(Recorded data)
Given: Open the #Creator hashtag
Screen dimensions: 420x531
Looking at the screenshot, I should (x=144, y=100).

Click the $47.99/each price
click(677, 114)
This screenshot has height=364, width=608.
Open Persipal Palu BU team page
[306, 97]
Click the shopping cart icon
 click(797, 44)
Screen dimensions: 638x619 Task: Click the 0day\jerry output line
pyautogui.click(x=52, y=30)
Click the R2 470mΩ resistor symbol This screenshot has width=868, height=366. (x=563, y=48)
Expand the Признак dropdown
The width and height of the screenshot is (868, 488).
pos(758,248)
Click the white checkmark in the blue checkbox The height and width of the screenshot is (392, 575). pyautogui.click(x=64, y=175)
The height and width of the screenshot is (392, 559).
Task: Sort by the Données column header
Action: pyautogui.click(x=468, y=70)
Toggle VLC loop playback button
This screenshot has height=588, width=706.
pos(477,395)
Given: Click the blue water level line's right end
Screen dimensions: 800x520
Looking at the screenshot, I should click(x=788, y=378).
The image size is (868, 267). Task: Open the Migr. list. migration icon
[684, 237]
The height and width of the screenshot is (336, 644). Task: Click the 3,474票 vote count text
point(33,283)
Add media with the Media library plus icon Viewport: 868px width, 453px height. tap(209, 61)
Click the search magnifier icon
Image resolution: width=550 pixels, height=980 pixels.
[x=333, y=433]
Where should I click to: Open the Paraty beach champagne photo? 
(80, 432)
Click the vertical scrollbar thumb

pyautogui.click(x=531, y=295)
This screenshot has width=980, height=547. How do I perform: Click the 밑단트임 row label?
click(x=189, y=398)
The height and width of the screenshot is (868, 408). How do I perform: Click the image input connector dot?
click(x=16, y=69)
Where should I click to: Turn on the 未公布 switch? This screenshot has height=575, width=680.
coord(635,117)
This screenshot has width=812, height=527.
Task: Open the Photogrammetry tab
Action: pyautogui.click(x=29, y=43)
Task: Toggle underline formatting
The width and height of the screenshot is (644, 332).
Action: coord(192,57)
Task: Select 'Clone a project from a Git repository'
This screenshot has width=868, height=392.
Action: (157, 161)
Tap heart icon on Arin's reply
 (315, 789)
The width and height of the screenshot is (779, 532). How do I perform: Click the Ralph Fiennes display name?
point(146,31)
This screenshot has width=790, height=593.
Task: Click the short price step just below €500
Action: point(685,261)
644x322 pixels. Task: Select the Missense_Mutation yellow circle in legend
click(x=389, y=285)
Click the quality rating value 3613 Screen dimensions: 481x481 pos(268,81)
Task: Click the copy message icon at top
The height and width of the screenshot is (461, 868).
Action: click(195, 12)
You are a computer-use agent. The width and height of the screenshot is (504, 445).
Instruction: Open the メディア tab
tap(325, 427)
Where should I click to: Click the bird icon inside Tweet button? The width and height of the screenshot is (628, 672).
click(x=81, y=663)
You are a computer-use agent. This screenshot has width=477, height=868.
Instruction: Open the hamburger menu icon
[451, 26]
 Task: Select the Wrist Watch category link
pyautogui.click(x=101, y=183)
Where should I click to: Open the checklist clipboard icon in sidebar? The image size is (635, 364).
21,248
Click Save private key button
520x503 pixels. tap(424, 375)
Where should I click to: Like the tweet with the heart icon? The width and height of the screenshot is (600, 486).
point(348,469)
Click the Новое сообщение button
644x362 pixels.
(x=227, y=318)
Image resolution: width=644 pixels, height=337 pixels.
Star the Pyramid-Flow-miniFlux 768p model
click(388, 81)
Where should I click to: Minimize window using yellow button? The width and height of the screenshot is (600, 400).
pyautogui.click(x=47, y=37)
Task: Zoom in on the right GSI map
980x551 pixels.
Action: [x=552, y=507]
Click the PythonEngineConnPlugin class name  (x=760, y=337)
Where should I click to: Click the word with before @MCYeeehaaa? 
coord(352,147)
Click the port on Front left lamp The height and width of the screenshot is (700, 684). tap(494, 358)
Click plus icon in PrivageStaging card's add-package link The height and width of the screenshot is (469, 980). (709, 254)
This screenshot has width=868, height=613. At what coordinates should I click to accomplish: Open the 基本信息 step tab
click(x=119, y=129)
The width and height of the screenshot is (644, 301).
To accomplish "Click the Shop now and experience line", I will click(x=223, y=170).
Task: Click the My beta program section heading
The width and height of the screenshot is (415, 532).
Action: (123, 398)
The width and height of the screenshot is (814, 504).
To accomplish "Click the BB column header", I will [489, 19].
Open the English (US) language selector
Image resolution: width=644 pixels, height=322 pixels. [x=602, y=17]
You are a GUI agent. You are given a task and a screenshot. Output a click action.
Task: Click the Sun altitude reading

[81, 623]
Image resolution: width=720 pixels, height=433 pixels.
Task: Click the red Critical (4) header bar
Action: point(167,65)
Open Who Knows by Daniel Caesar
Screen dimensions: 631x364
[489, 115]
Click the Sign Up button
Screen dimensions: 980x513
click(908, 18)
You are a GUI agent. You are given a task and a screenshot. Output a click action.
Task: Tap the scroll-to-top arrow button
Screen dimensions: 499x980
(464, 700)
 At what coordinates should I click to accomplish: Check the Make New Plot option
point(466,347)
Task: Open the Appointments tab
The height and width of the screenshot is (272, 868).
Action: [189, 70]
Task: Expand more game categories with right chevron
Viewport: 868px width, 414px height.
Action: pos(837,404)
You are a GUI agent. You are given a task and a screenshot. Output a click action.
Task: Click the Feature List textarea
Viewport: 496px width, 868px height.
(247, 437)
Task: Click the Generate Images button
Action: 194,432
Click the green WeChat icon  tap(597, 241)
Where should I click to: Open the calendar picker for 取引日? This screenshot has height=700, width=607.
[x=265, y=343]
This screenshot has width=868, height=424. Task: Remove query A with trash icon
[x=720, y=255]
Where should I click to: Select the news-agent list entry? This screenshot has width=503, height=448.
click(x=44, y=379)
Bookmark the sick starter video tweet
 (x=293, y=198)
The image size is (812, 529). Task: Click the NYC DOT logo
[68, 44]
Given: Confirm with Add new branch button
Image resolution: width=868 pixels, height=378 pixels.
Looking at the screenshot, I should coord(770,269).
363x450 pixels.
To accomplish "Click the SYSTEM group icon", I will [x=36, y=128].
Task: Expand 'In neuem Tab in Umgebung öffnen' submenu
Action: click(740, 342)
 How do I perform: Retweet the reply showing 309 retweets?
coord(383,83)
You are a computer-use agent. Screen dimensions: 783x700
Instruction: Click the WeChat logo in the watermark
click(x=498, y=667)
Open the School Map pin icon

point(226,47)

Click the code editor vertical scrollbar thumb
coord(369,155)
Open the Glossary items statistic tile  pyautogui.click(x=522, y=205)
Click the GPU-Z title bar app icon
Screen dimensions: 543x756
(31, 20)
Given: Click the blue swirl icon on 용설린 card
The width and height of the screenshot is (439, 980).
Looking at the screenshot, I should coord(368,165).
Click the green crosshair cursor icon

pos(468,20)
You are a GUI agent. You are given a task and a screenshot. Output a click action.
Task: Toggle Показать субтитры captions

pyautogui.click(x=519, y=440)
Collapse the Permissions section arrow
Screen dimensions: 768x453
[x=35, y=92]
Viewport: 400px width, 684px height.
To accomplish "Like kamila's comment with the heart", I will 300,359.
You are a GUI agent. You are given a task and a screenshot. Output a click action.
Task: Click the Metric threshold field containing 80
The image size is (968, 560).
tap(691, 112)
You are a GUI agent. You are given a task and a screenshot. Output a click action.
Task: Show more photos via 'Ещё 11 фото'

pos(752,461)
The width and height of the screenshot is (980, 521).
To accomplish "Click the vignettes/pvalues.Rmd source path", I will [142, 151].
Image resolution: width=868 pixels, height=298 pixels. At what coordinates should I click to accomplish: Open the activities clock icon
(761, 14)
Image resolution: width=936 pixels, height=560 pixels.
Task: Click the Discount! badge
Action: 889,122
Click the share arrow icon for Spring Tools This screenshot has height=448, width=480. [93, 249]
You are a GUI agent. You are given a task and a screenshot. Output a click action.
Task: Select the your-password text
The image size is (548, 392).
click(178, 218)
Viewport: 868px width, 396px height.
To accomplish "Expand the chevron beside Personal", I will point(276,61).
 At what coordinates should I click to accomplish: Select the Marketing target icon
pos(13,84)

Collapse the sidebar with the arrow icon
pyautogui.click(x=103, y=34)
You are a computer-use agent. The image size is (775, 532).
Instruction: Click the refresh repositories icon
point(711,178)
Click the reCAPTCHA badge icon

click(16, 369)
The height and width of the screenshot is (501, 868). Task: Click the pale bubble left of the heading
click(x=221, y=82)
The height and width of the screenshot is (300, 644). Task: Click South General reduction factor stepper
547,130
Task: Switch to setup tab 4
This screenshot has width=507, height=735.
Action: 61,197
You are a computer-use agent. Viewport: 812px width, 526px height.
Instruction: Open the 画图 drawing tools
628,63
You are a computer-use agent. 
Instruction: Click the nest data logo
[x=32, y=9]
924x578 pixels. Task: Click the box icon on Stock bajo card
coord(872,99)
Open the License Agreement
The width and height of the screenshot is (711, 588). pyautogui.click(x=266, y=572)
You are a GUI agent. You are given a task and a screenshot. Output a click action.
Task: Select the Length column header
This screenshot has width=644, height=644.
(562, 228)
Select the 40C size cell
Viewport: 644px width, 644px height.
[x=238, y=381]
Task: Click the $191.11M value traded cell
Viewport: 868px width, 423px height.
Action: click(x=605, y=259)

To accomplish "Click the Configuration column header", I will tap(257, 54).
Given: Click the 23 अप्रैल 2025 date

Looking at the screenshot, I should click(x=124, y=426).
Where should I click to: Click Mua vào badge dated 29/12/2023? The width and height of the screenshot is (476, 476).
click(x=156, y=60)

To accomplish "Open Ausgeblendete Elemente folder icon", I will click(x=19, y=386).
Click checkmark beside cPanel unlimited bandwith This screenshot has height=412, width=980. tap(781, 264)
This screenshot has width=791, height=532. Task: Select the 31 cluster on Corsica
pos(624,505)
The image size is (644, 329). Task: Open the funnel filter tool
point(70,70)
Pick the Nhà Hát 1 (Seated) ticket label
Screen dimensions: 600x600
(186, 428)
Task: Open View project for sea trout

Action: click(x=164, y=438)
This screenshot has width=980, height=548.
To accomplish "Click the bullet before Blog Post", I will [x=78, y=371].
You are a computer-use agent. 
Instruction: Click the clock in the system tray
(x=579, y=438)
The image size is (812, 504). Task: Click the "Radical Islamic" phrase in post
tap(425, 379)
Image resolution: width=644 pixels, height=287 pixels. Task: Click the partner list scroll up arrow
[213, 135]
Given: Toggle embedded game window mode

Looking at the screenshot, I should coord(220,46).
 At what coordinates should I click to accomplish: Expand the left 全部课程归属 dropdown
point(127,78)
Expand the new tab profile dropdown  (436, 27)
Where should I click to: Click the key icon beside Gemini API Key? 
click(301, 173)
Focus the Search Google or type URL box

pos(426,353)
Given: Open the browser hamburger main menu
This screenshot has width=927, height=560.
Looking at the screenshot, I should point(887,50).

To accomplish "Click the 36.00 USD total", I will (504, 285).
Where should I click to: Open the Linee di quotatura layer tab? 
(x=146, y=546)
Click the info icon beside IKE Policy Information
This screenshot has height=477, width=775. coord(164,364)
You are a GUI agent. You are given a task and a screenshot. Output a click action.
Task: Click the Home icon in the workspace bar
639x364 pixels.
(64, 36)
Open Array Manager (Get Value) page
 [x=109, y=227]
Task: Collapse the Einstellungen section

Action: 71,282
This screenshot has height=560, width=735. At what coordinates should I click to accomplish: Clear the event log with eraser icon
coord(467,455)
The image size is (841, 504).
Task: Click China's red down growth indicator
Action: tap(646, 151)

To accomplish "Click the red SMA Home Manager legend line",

EXERCISE OBJECTIVE
Beginning with the line that has "Viewport: 496px width, 868px height." and ending with the line that has "Given: Confirm with Add new branch button", set down the lines above exactly and include no others.

OUTPUT
Viewport: 496px width, 868px height.
(247, 437)
Task: Click the Generate Images button
Action: 194,432
Click the green WeChat icon  tap(597, 241)
Where should I click to: Open the calendar picker for 取引日? This screenshot has height=700, width=607.
[x=265, y=343]
This screenshot has width=868, height=424. Task: Remove query A with trash icon
[x=720, y=255]
Where should I click to: Select the news-agent list entry? This screenshot has width=503, height=448.
click(x=44, y=379)
Bookmark the sick starter video tweet
 (x=293, y=198)
The image size is (812, 529). Task: Click the NYC DOT logo
[68, 44]
Given: Confirm with Add new branch button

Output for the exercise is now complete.